Tutorials & Examples Web-help Blog

Percentile function


#1

It would be useful to be able to have a percentile function: (https://support.office.com/en-us/article/PERCENTILE-function-91b43a53-543c-4708-93de-d626debdddca) and be able to call percentile([Column], 0.25), etc. It would be even more useful to be able to calculate across different groups of data.

I have a large SQL routine that is getting the 1st, median, 3rd percentiles as an aggregate. I can almost replace the entire routine with EasyMorph if it had percentile support

I can try to recreate the formula using pure EasyMorph but it would be preferable to have a function for it or support calling external programs with STDIN/STDOUT without requiring an intermediate CSV file – Run Program - option to supply STDIN and STDOUT format

Sidebar: is any form of scripting on the roadmap?


#2

A percentile transformation is long due – it first appeared on our roadmap in 2015 :flushed:. Will bump it up into release 3.8. Grouping is a good suggestion – duly noted.

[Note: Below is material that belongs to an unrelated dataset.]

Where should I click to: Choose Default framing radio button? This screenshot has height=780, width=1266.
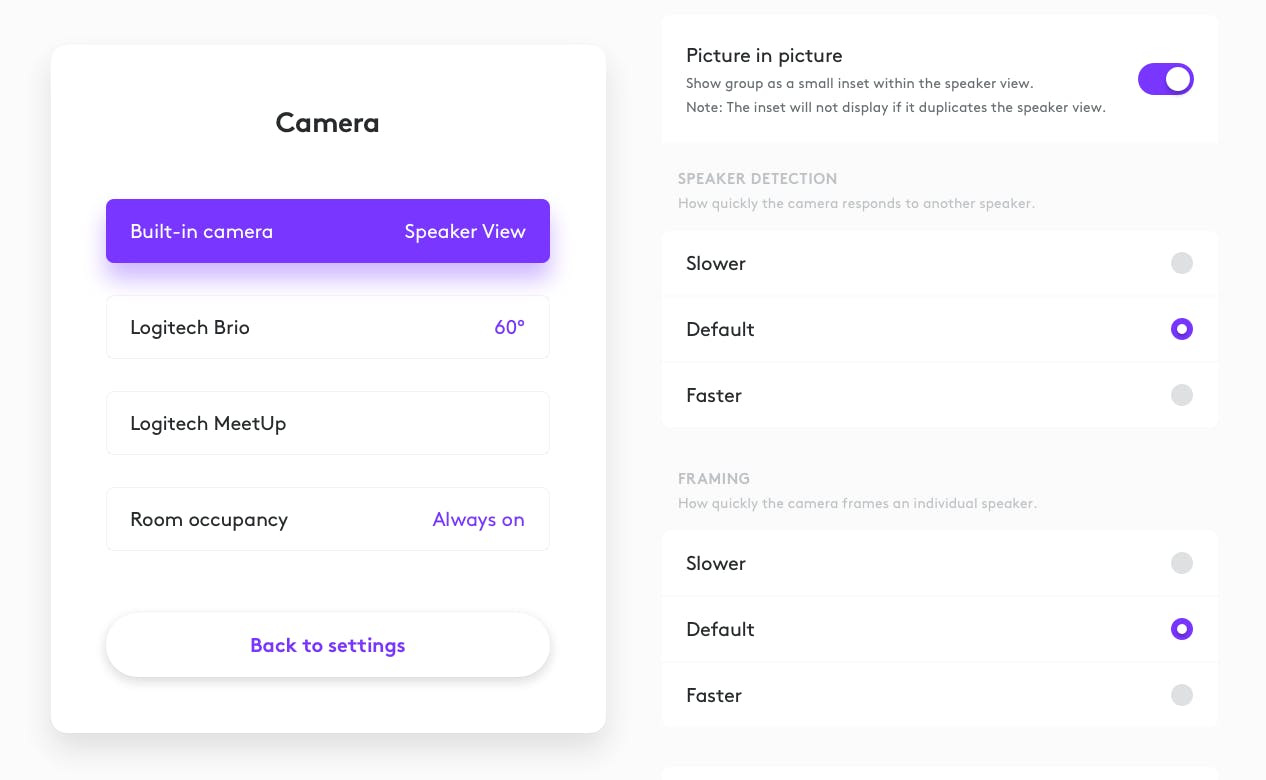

I keep thinking about this suggestion. The Input transformation would be a natural fit for reading from STDIN when no calling project present. Or maybe it should be a separate transformation. Writing to STDOUT could be a destination in the Export Text transformation (instead of a file). No clear vision on this yet.

I suppose at some point we’ll reach a point where Python or R integration would be needed but that’s not on the roadmap yet.

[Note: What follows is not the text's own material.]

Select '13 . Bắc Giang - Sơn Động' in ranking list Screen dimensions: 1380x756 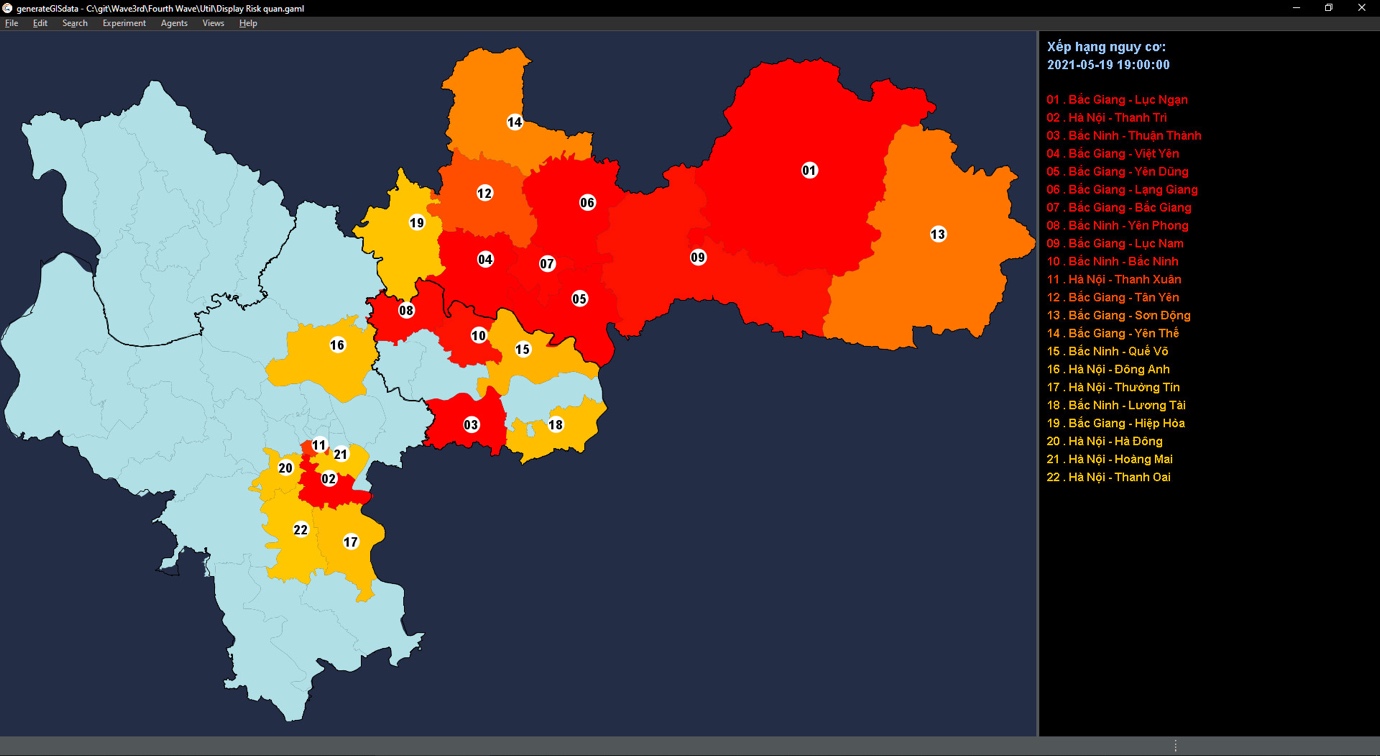pyautogui.click(x=1118, y=316)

There are ideas about a Powershell transformation for PS commands/scripts. Will probably get implemented before the end of this year – Powershell turned out to be a good companion for EM.


#3

Attached is a EM project that can be used to calculate percentiles. Sharing it here for others in the interim. Glad to hear it’s making the 3.8 roadmap

Percentile.morph (8.9 KB)

Regarding the STDIN/STDOUT, I think the “Call Program” transformation could be used with a checkbox to supply the table a STDIN

Something like this:

It’s possible to work with the output already in EM (albeit not that smooth). This would seem to be the smallest change to support the need (eliminate intermediate files)


#4

Is the percentile transformation available? Maybe, I just don’t see it.

Thanks.


#5

Not exactly as the Excel percentile but the “Keep min/max” action in the percentile mode filters values that are above or below the specified percentile.

UPDATE
That’s not correct. I misunderstood the meaning of percentile.


#6

Thanks for this very fast reply. I try to analyze data and calculate every values difference to the median of its group. As of now, I don’t see how to do it… but I will give it another try tomorrow with a fresh mind.


#7

Here is a sample project that generates sample data in groups and then calculates the difference to the median of each group:
diff-from-median.morph (7.8 KB)


#8

Thank you very much. Your fast and profound reply is highly appreciated.